Source records:
--------------------------------

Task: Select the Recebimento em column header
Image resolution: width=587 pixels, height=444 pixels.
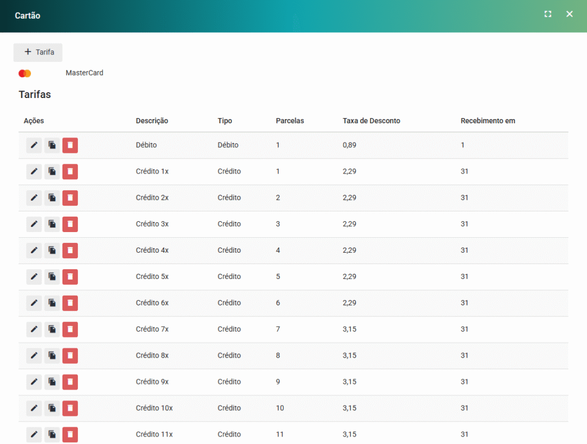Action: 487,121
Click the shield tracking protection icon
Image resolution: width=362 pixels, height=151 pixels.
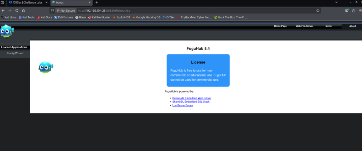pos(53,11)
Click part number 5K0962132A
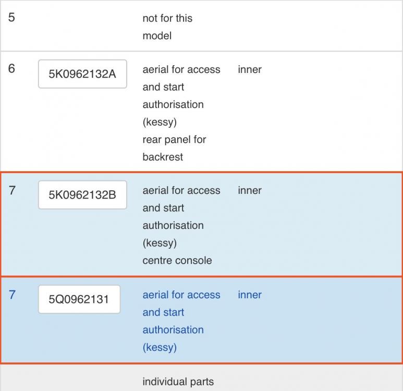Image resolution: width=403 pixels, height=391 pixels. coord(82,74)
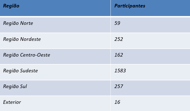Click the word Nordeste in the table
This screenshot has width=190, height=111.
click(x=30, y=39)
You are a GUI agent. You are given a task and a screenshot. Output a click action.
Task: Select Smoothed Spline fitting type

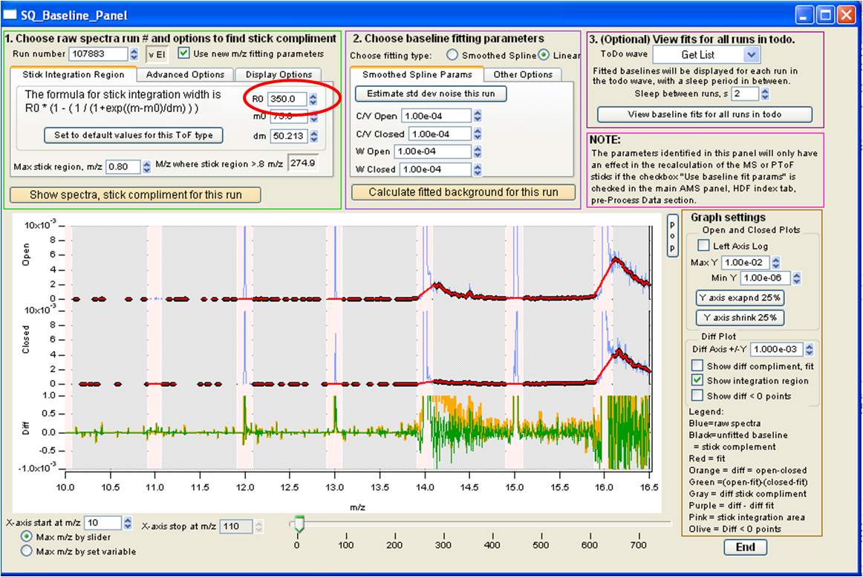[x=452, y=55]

--------------------------------

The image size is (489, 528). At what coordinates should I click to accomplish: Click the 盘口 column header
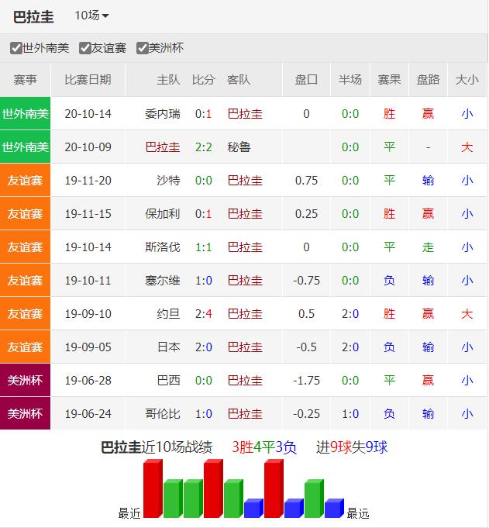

--------------------------------

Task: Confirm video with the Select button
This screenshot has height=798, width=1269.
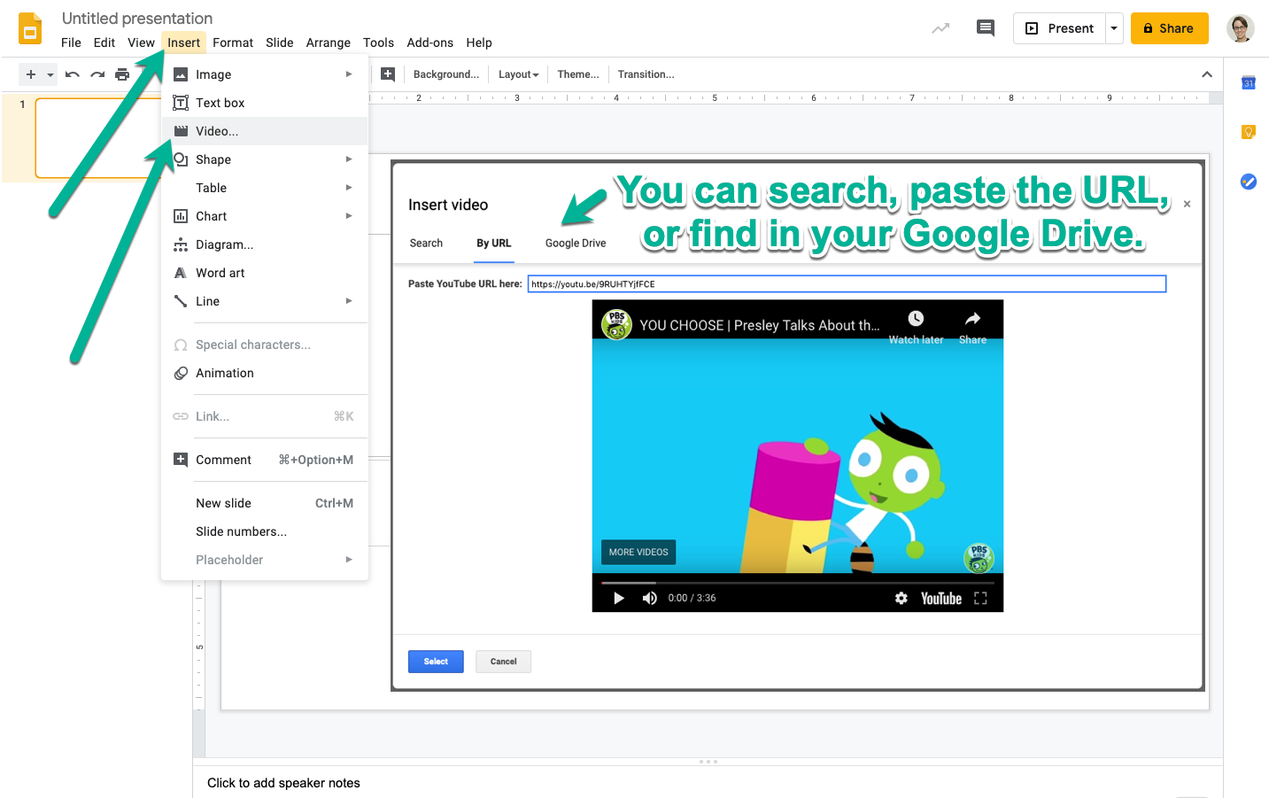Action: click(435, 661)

--------------------------------

Problem to work on:
Report only how many lines of the listing hold the word "column".

Your response:
2